The Llama model’s architecture is designed for scalability and efficiency. It incorporates optimizations such as rotary positional embeddings and grouped-query attention, which improve both training speed and inference quality. The open availability of the Llama models and pretraining recipes from the NVIDIA NeMo framework also makes it accessible for experimentation and benchmarking, allowing for reproducible and transparent performance evaluation.

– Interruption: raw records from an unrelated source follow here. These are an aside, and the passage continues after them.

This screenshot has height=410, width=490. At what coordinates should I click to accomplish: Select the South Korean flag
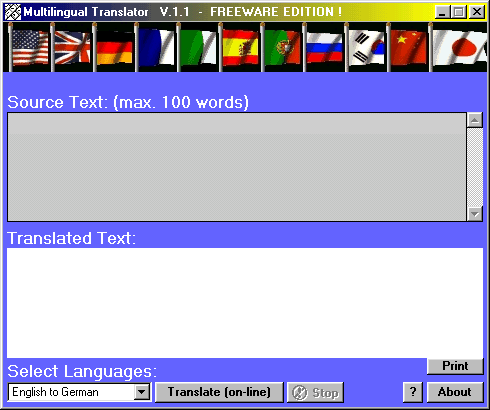coord(366,47)
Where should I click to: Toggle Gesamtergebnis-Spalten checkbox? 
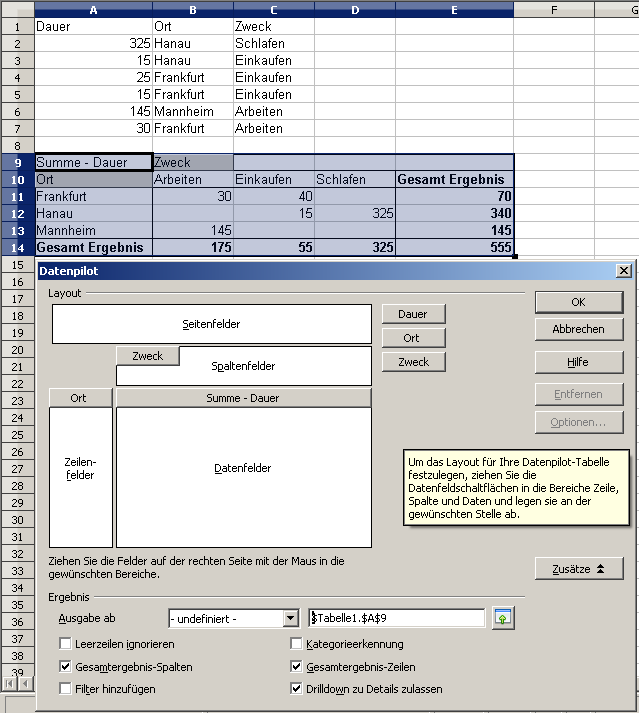(x=66, y=666)
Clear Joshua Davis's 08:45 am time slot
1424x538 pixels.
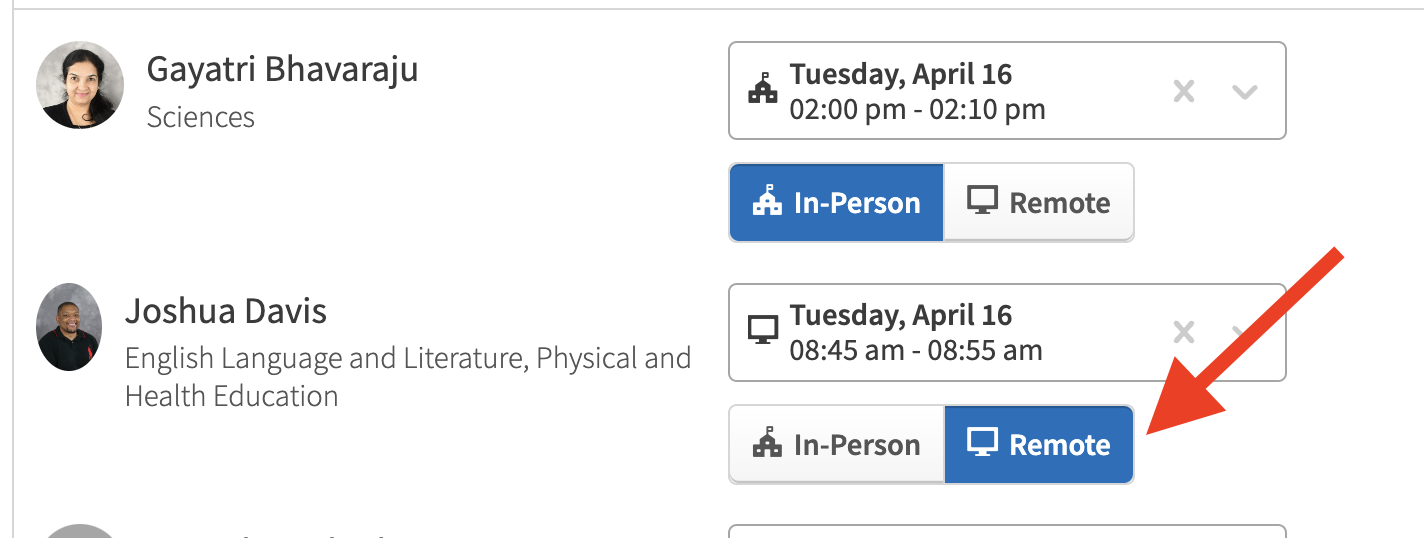1184,333
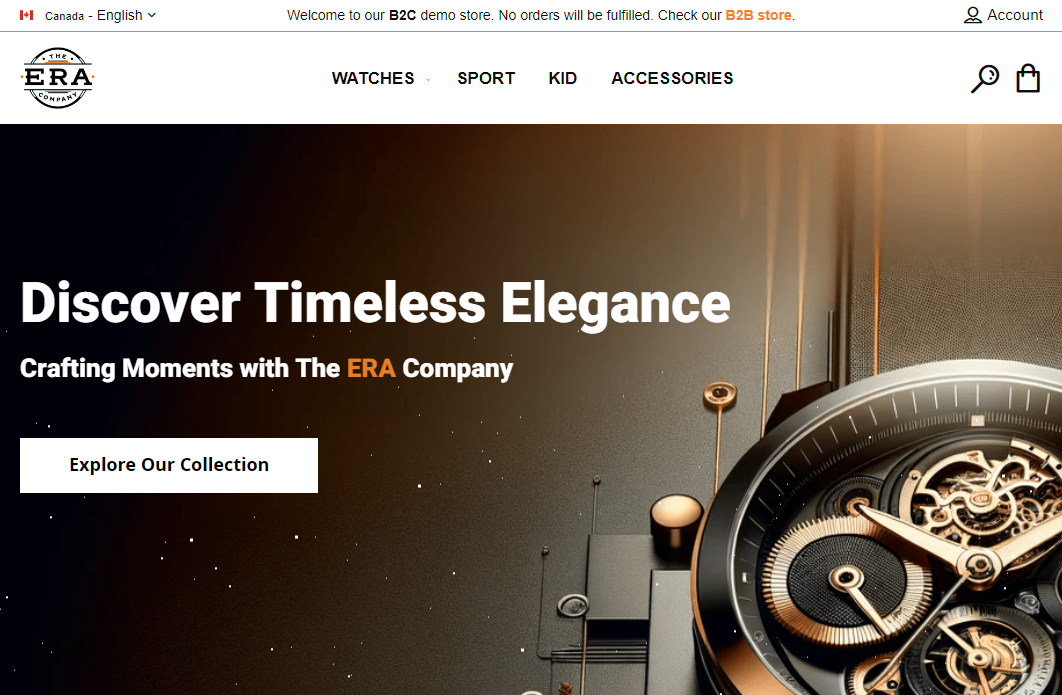Open the ACCESSORIES category
The width and height of the screenshot is (1062, 695).
click(672, 79)
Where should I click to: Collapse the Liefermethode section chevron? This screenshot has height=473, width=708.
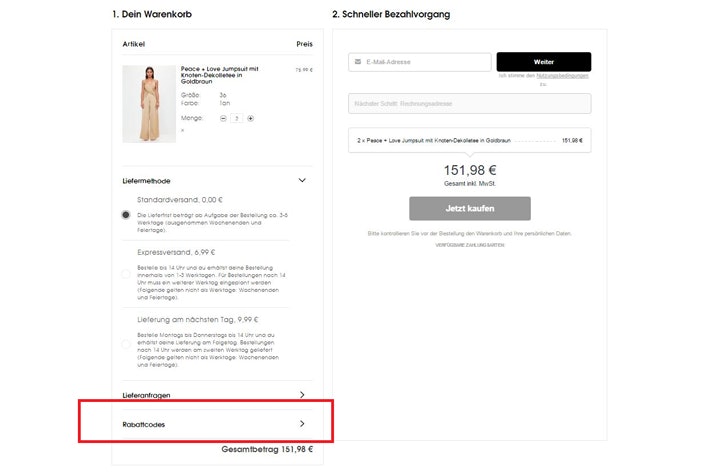(302, 181)
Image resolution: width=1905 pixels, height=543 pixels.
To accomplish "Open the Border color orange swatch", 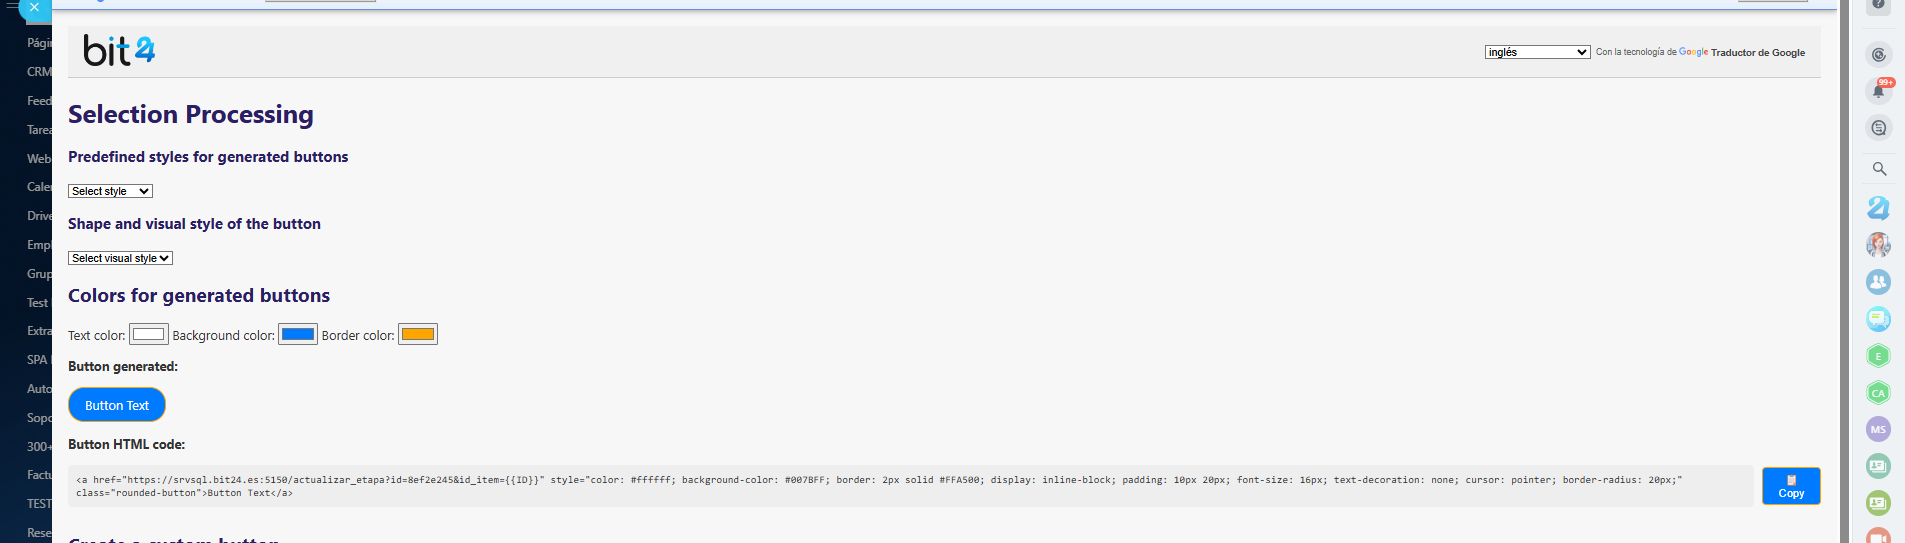I will (x=418, y=334).
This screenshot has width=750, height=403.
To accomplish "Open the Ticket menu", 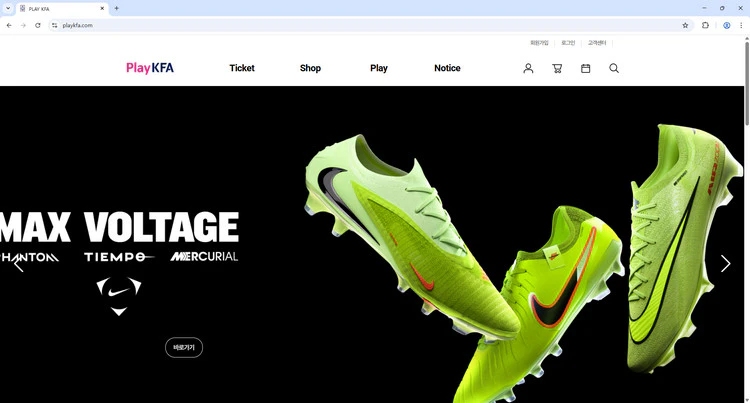I will click(242, 68).
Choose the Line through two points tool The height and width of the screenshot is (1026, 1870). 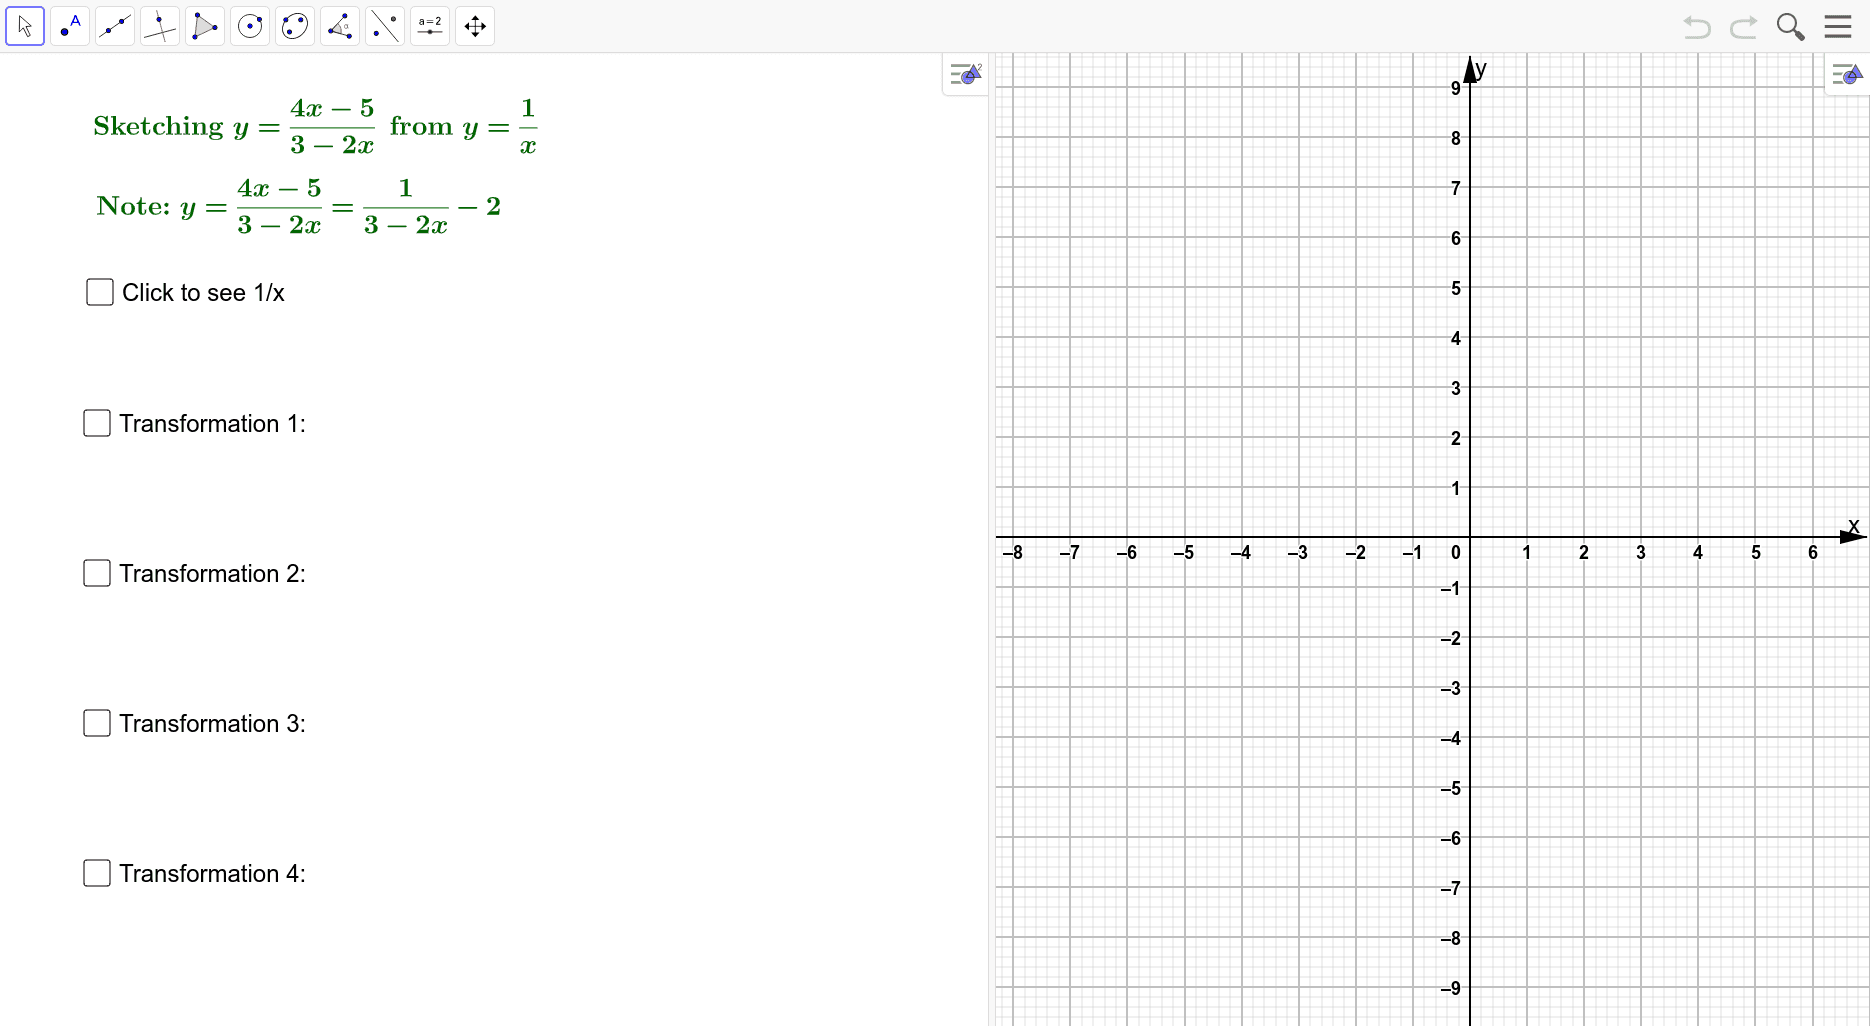click(x=115, y=26)
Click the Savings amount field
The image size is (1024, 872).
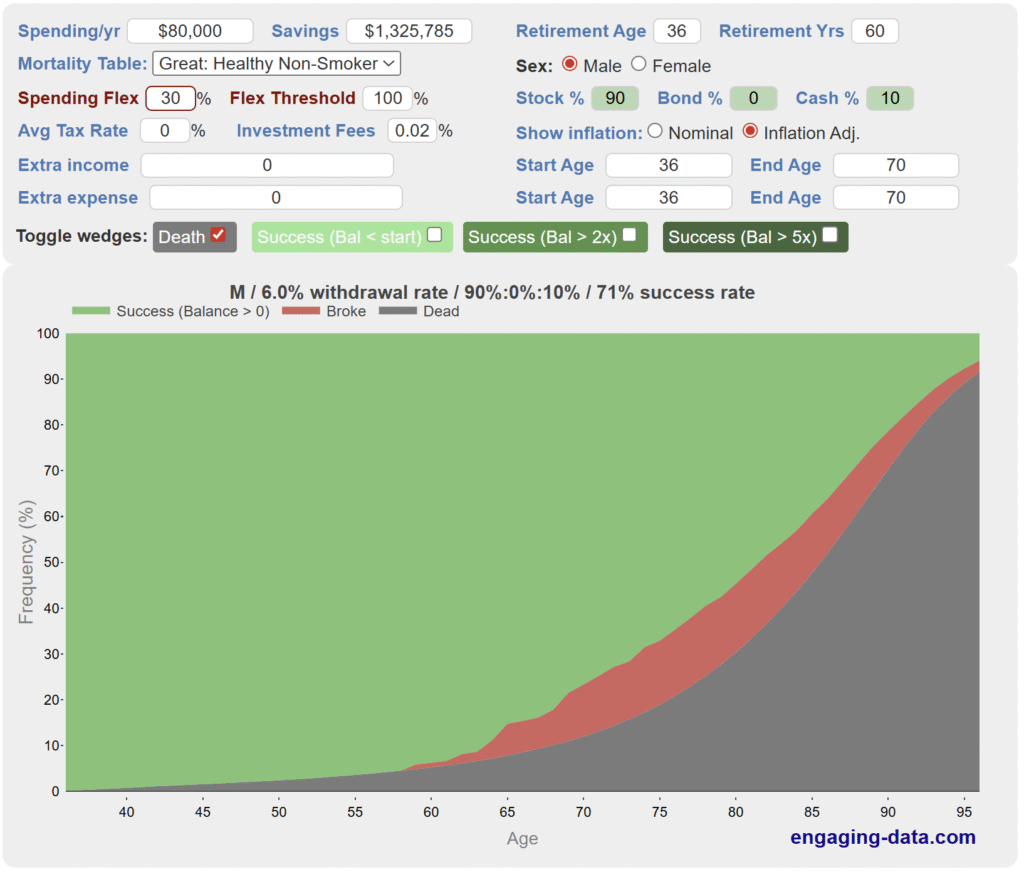(408, 31)
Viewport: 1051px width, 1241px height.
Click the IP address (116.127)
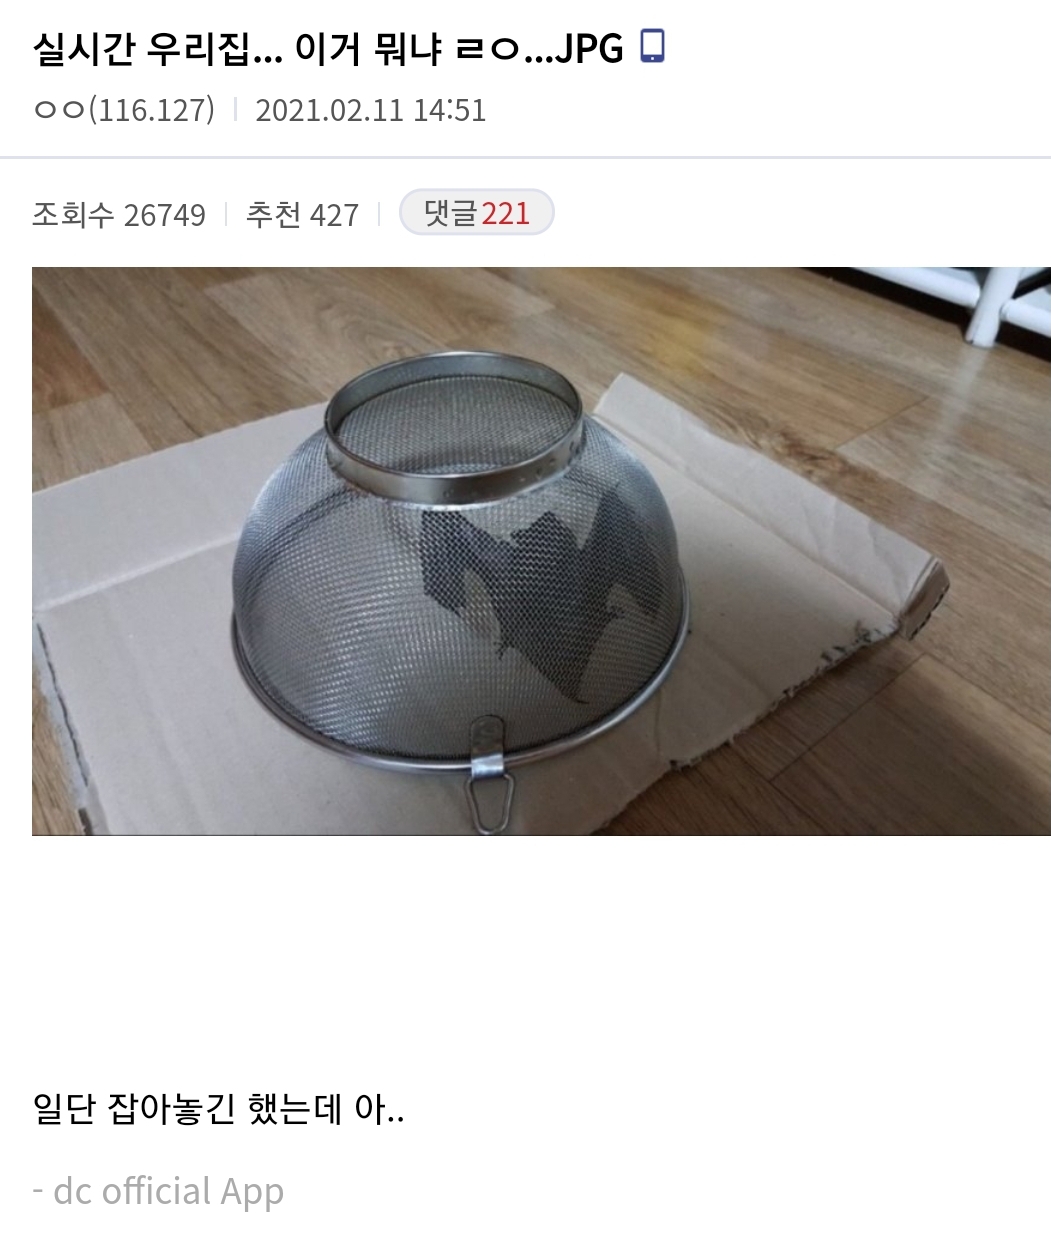[152, 110]
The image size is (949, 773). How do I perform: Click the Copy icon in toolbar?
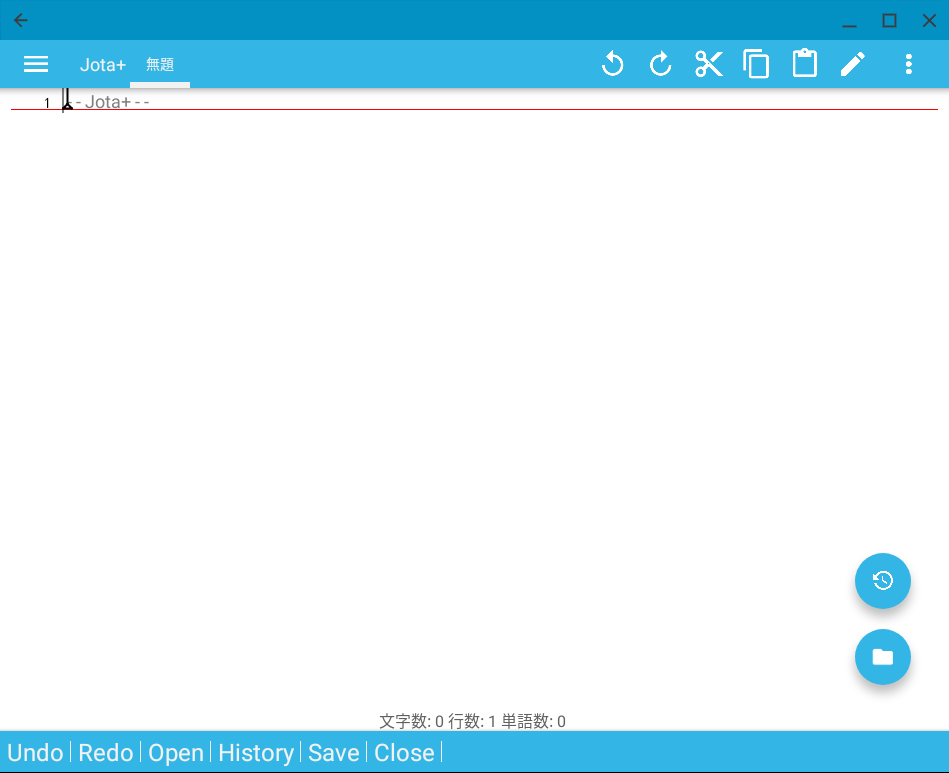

The 8B parameter size strikes a practical balance between model capacity and hardware requirements. Llama 3 70B is too large to fit onto the previous generations of virtual machines covered in our Azure AI Benchmarking guide, while the 3B model doesn’t fully stress the ND GB200 v6 VM. 8B is compact enough to fit on a single virtual machine while still presenting a demanding workload that fully utilizes the ND GB200 v6 VM’s four GPUs. This approach is ideal for conducting controlled, fine-grained validation and troubleshooting on a single VM as an initial step, before progressing to multi-node distributed training.

Performance Parameters Overview

Efficiently training large language models depends on how the model is distributed across your virtual machine. This section      explains     parallelism parameters (tensor, pipeline, context, data) and micro batch size to maximize the Azure virtual machine’s performance and training speed.

Tensor Parallelism (TP)

Tensor parallelism splits individual layers of a model across multiple GPUs, allowing large models to be trained by distributing computations.

Source: NVIDIA, Accessed 8/5/2025

Pipeline Parallelism (PP)

Pipeline parallelism divides a model into sequential stages assigned to different GPUs.

Source: NVIDIA, Accessed 8/5/2025

Context Parallelism (CP)

Context parallelism partitions long input sequences across multiple GPUs, reducing peak activation memory and enabling efficient training of large-context models.

Data Parallelism (DP)

Data parallelism replicates the model across multiple devices, each processing a different subset of the input data and synchronizing gradients after each step, enabling scalable training with minimal communication overhead. This is configured by default.

Source: NVIDIA, Accessed 8/5/2025

Micro Batch Size (MBS)

Micro batch size is the size of the smaller batch of data processed per data parallel rank.

Understanding Telemetry and Parameter Impact

To fully understand how parallelism parameters affect both model training and cluster efficiency, it’s essential to monitor a range of telemetry and performance metrics. In this analysis, the following key metrics were tracked for each experiment:

GPU Utilization

GPU utilization measures how effectively GPUs are being used. Higher utilization generally means better hardware efficiency.

Memory Usage

Memory usage indicates how much GPU memory is consumed. This helps identify potential bottlenecks or opportunities to increase batch size.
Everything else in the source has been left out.